Everywhere I look, I see parents immersing their young children in Santa mythology. They play elaborate games with elves on shelves, tell convoluted stories about “real” Santas versus mall Santas and follow a script containing the sometimes-desperate admonition to their children to just believe.
Santa may have started as magic for my kids, but by the time they were in school, it turned into anxiety — and very real questions about poverty, physics and time zones.
It feels more over the top these days than ever, but maybe that’s because I’m past it as a parent (my kids are now 11 and 13). Or because I’m so acutely tuned in to the damage that disinformation does, I’ve lost my ability to just have fun. Or because I happened to write a book about honesty last year and, for the first time, noticed how easy it is for parents to lie. (Takeaway: We lie a lot but still think we’re honest.)
Maybe it’s all of the above. But whatever the reason, if I had to do it all over again, I wouldn’t do Santa. At least not in the same way.
Santa may have started as magic for my kids, but by the time they were in school, it turned into anxiety — and very real questions about poverty, physics and time zones. My kids wanted to believe, since I had been the one telling them to. But they were also starting to feel silly for believing in something the logical part of their brains knew couldn’t possibly be real. The contradiction stressed them out.

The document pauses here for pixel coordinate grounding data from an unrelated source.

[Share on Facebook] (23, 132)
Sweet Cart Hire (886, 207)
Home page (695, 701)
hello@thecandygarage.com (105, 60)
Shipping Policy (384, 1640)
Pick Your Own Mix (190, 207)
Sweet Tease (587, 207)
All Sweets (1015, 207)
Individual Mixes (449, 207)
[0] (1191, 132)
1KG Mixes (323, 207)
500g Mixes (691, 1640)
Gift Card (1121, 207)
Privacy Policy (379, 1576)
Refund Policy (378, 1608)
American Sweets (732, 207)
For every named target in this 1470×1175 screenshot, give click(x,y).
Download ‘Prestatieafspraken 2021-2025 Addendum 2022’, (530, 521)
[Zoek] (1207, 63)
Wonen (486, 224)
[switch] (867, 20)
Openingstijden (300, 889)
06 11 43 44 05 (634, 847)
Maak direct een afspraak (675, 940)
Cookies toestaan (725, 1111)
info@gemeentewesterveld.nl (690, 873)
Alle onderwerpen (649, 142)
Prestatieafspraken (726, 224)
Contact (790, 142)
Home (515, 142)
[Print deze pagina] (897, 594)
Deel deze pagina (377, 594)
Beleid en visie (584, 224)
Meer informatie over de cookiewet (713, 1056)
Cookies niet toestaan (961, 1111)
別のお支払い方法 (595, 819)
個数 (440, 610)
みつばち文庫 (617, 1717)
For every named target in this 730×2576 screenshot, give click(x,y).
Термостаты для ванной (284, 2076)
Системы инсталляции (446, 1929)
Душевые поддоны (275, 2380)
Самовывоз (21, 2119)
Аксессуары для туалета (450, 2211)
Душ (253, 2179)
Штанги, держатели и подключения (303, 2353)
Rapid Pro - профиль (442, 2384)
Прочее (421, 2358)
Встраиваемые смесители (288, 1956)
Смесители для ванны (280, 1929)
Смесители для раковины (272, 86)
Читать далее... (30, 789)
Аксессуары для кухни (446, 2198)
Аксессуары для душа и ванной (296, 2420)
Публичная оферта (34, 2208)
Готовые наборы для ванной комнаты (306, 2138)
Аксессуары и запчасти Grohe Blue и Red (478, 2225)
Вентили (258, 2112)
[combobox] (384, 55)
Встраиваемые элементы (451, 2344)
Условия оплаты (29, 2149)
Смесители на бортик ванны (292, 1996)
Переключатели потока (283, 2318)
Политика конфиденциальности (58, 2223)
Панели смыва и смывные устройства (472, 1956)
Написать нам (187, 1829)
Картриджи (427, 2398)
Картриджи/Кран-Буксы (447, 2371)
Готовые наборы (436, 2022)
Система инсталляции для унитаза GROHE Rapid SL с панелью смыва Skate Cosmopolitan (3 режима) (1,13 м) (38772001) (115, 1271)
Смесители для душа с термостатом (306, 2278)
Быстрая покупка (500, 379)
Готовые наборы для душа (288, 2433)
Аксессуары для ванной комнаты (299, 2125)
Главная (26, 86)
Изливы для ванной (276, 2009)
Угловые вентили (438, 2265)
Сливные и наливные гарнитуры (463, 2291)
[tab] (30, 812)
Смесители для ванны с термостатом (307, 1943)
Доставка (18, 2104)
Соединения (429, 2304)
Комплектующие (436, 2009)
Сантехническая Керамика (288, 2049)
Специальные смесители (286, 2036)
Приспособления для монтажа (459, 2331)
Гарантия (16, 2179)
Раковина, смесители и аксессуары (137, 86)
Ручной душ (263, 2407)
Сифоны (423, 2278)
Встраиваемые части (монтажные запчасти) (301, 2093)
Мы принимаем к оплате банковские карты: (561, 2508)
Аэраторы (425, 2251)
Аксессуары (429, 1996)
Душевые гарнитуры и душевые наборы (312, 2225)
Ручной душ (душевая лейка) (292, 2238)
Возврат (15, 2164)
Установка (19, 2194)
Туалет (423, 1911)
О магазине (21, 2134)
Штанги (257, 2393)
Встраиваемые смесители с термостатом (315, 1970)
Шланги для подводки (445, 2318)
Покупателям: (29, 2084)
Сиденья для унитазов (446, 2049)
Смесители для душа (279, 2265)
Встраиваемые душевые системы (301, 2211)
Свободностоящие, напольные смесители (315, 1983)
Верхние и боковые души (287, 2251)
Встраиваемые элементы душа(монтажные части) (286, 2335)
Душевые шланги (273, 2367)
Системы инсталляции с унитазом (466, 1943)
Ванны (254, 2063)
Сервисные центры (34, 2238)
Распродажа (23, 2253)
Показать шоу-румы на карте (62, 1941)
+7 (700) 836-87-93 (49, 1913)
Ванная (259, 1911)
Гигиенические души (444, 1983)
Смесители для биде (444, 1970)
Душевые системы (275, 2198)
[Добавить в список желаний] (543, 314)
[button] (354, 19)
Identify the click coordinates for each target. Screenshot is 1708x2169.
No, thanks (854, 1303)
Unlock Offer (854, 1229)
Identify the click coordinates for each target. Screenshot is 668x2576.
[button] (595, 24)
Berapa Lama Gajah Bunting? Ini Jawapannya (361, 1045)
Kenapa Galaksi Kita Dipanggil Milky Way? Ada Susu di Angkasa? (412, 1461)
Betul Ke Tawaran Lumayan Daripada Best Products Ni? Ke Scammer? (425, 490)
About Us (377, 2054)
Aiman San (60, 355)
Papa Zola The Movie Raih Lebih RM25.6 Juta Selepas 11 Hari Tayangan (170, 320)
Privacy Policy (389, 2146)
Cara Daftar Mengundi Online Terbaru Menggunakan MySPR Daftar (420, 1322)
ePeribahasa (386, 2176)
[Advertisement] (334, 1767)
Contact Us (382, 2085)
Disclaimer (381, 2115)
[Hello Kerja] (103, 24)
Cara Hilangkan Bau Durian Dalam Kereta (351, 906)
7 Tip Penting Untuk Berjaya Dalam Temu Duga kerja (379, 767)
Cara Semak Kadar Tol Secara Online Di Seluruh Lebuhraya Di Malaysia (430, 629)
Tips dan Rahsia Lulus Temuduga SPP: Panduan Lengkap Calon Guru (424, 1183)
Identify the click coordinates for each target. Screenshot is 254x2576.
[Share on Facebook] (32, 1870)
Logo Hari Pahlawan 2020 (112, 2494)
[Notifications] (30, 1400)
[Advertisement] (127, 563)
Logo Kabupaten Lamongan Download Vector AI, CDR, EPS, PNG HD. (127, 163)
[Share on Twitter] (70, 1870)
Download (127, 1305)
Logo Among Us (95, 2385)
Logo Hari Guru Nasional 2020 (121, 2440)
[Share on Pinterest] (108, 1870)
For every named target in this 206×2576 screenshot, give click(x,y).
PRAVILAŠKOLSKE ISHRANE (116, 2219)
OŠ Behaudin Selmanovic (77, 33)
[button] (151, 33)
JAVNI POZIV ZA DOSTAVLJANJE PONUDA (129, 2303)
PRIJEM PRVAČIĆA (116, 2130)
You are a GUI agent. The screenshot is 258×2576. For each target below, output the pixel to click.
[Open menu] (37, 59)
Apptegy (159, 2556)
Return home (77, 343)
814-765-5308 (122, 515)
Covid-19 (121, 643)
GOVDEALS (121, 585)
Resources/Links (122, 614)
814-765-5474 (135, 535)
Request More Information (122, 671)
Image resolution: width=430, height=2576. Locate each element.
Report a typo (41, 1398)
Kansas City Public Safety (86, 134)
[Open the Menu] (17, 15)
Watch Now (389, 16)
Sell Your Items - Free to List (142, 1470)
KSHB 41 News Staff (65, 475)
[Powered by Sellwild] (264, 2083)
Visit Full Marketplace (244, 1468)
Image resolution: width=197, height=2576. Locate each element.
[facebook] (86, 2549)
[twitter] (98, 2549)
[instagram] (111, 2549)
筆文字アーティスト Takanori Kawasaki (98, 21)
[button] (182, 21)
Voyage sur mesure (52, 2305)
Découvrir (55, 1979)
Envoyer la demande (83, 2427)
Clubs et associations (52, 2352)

I wound up telling each of them at age 8, but even then I felt like I was doing something wrong by clueing them in. In retrospect, I feel that I did something wrong in ever going along with such a weird and dubious lie — especially one that totally glosses over income inequality. How many opportunities for important conversations did I miss because I was so focused on telling them to believe in magic?
It turns out, how parents handle Santa is a rich area for honesty research. When Thalia Goldstein of George Mason University and Candice Mills of the University of Texas at Dallas asked parents to fill out December diaries and reflect on the conversations they had with their kids about Santa, they found that well over half of parents — 57 percent — said they felt some discomfort, negative feelings or tension, including the sense that they were outright lying. And 20 percent were specifically troubled by the conversations around the idea that being “naughty” meant disappointment on Christmas morning, whereas being “nice” meant lots of presents.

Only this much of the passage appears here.